O oximoro que inicia a segunda estrofe retoma a ideia que inicia o poema, agora
através de uma frase exclamativa que expressa o desdém do sujeito poético face à aceitação
da rotina como se de uma atitude positiva se tratasse; deste modo, o sujeito poético
desmistifica o conceito de «felicidade» aceite pela sociedade em geral e que assenta na
valorização da vida ao nível mais rudimentar ‑ a vida instintiva ou «a lição da raiz». A lição
que podemos retirar da raiz é simples: quem vive apenas por viver, sem sonhos e ideais
(«porque a vida dura» ‑ v. 7) é semelhante a uma raiz: vive como se estivesse sepultado. Os
nomes «raiz« e «sepultura» associam-se ao imobilismo e à ausência de vida e de sonho. Por
outro lado, a forma verbal «dura» (v. 7) remete para a existência enquanto mero passar do
tempo. Assim, quem «Vive porque a vida dura» não a aproveita e limita-se a existir, a
sobreviver. Esta aceitação da vida segundo os instintos conduz à morte do indivíduo porque a
vida digna de ser vivida é a que é orientada pelos mitos, pelo sonho, pela loucura de sinal
positivo (vide poema “D. Sebastião”), pela partida em direção a horizontes desconhecidos,
pela vitória sobre o Mostrengo «porque quem passar além do Bojador / Tem que passar além
da dor» (“Mar Português”), pela vontade de chegar «lá» custe o que custar, animado pela fé
em Deus («Cheio de Deus, não temo o que virá» ‑ “D. Fernando”). O apego ao conforto do
lar, ao espaço familiar, o medo do desconhecido, a fraqueza anímica conduzem à
«sepultura», pois só a busca da plenitude confere imortalidade.

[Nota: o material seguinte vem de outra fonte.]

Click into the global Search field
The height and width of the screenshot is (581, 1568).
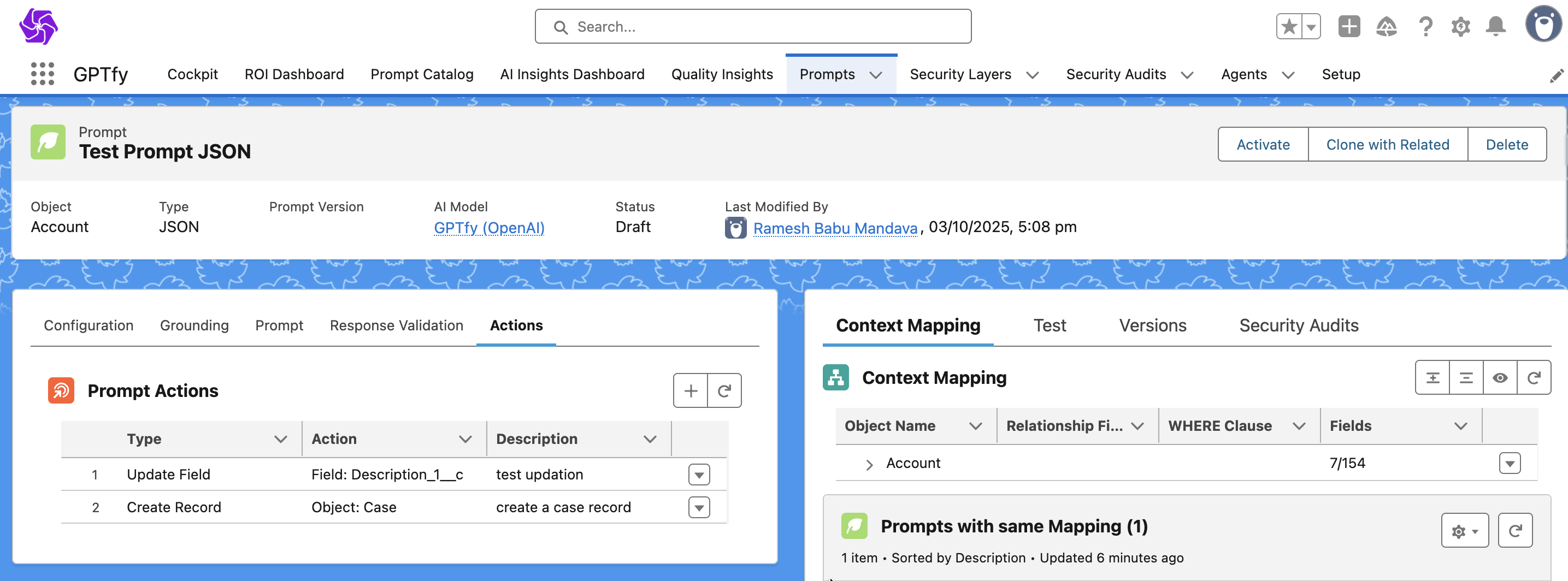752,27
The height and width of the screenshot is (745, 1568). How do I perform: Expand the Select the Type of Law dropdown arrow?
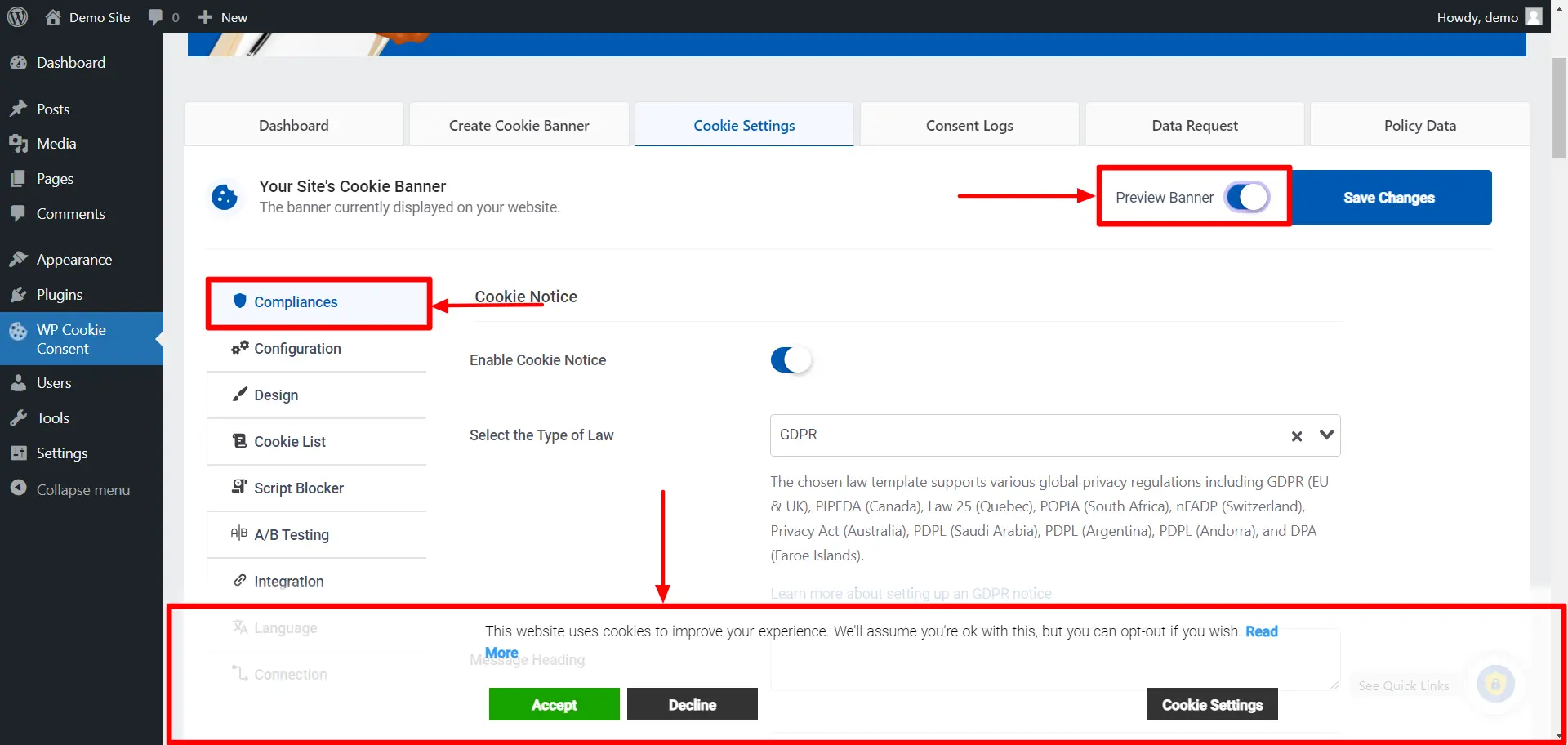point(1326,435)
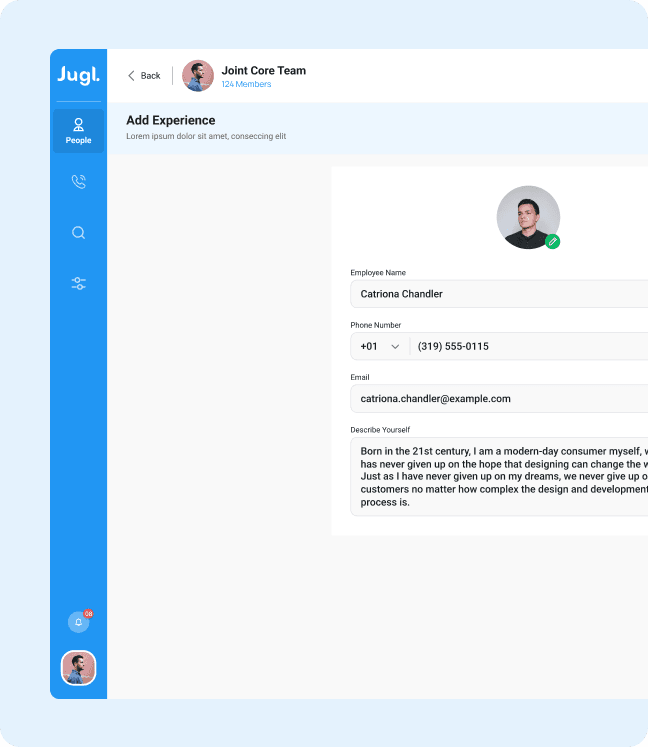648x747 pixels.
Task: Click the Describe Yourself text area
Action: click(500, 476)
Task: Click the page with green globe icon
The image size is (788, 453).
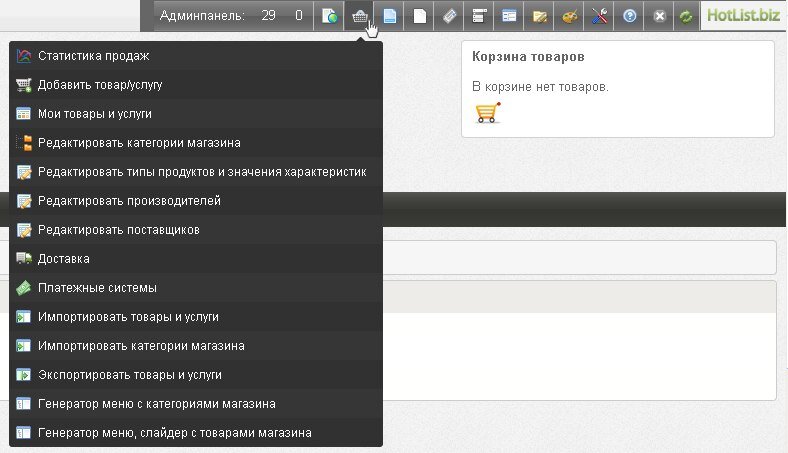Action: pos(328,16)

Em suma, estamos perante duas posturas do ser humano, pautadas por traços
diferenciados:
. banalidade . inquietação
Na penúltima estrofe, o sujeito poético alude aos quatro impérios do «ser que sonhou»
(Grécia, Roma, Cristandade, Europa), o qual assistirá ao renascimento da idade do ouro, mito
grego segundo o qual a humanidade regressará a um tempo de pureza e de imortalidade que
a chegada do Quinto Império vai proporcionar. Assim, «A terra será teatro / Do dia claro, que
no atro / Da erma noite começou» (vv. 18 a 20), isto é, das trevas da noite deserta e esta
escuridão dará lugar à luz ou verdade ou Quinto Império, que resplandecerá de paz e
harmonia. Observe-se a antítese presente nos versos 19 e 20, que coloca em confronto o
tempo passado e presente («… atro / Da erma noite…») e o tempo futuro («dia claro»), que
se anuncia sob a égide espiritual dos portugueses. Depois dos «quatro / Tempos» (vv. 16-
17), os quatro impérios considerados por Pessoa, chegará o Quinto Império. Observe-se
igualmente a metáfora aí presente, que transmite a profecia de que o mundo assistirá («será
teatro») ao nascimento de um novo império («Do dia claro»).
. 1.ª parte (estrofes 1 e 2) ‑ O sujeito poético lamenta a sorte daqueles que vivem felizes
com a mediocridade e faz a apologia do sonho como única forma de aceder a grandes feitos.